Find "[Facebook] (369, 21)" in the material below and restate exactly the line holding it together with every line that comes after.

[[ Data to examine, beginning ]]

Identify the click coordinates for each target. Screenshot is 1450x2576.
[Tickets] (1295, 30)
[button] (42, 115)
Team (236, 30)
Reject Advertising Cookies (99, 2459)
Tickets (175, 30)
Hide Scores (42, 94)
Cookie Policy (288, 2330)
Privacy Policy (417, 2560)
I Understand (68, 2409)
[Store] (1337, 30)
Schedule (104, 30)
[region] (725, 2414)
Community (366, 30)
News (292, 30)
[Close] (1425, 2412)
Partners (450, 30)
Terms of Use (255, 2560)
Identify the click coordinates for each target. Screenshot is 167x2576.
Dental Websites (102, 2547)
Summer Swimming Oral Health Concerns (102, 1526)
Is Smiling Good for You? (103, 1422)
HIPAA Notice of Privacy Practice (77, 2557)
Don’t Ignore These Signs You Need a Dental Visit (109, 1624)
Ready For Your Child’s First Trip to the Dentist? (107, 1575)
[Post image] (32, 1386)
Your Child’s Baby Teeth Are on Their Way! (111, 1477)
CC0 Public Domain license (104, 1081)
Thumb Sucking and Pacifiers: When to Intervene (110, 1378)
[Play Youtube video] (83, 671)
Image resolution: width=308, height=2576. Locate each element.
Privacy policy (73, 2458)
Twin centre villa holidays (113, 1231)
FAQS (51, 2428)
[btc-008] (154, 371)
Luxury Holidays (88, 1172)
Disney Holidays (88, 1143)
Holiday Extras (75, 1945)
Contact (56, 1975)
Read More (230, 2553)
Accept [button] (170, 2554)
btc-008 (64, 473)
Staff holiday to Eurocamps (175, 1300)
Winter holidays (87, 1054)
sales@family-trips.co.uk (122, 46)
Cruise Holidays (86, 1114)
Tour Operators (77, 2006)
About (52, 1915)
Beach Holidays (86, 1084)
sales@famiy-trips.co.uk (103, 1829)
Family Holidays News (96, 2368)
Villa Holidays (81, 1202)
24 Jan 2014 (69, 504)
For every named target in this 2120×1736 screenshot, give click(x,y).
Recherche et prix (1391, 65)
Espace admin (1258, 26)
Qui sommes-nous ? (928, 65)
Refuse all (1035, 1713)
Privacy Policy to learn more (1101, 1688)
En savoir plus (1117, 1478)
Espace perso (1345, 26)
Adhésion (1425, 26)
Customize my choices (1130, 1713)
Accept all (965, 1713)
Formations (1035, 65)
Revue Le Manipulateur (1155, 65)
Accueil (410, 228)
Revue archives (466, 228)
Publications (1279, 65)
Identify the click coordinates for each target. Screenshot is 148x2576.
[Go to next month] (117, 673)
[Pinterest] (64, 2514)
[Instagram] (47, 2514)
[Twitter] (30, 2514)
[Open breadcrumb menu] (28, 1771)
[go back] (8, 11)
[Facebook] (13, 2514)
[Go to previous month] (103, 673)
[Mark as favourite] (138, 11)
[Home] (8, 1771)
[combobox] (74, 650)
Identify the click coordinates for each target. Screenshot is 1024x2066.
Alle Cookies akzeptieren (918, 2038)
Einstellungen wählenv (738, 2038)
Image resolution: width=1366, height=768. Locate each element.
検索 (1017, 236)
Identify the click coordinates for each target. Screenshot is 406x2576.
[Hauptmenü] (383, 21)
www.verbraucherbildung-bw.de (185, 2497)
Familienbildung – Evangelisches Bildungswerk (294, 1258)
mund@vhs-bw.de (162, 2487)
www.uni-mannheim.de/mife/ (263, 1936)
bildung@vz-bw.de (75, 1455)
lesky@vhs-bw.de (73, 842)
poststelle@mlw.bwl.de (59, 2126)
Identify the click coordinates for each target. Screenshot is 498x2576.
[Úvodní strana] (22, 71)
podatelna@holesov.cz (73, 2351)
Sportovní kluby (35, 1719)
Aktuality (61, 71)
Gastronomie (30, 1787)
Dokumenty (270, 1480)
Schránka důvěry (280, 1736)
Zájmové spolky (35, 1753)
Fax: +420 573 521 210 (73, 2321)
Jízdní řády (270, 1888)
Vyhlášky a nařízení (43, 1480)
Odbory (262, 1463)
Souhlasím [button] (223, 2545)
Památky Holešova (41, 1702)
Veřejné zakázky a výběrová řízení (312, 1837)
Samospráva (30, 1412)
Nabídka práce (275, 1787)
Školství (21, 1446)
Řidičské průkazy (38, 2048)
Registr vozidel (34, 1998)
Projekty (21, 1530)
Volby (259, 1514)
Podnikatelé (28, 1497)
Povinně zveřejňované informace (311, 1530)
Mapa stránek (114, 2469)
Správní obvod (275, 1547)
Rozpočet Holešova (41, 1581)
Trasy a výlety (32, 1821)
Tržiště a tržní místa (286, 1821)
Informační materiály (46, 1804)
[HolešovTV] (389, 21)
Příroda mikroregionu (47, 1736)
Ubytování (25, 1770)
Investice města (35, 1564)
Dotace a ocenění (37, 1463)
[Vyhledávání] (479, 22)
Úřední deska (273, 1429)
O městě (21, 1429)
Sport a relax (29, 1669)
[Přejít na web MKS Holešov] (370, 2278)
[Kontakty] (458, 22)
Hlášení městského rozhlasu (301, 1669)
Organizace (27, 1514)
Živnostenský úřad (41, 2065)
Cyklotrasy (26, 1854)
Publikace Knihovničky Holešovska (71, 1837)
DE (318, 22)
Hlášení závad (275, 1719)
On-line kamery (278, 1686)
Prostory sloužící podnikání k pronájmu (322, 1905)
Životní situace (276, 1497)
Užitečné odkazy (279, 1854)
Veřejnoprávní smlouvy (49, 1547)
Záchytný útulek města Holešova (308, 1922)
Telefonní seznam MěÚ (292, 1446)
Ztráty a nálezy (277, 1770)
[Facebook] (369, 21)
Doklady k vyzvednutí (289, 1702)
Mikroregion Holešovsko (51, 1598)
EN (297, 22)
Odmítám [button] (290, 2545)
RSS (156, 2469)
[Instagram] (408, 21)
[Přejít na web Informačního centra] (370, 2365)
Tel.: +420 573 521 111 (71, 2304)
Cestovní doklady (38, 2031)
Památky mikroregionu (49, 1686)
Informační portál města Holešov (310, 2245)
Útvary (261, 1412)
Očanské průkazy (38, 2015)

[[ Data to examine, end ]]

> Exercise response:
[Facebook] (369, 21)
Doklady k vyzvednutí (289, 1702)
Mikroregion Holešovsko (51, 1598)
EN (297, 22)
Odmítám [button] (290, 2545)
RSS (156, 2469)
[Instagram] (408, 21)
[Přejít na web Informačního centra] (370, 2365)
Tel.: +420 573 521 111 (71, 2304)
Cestovní doklady (38, 2031)
Památky mikroregionu (49, 1686)
Informační portál města Holešov (310, 2245)
Útvary (261, 1412)
Očanské průkazy (38, 2015)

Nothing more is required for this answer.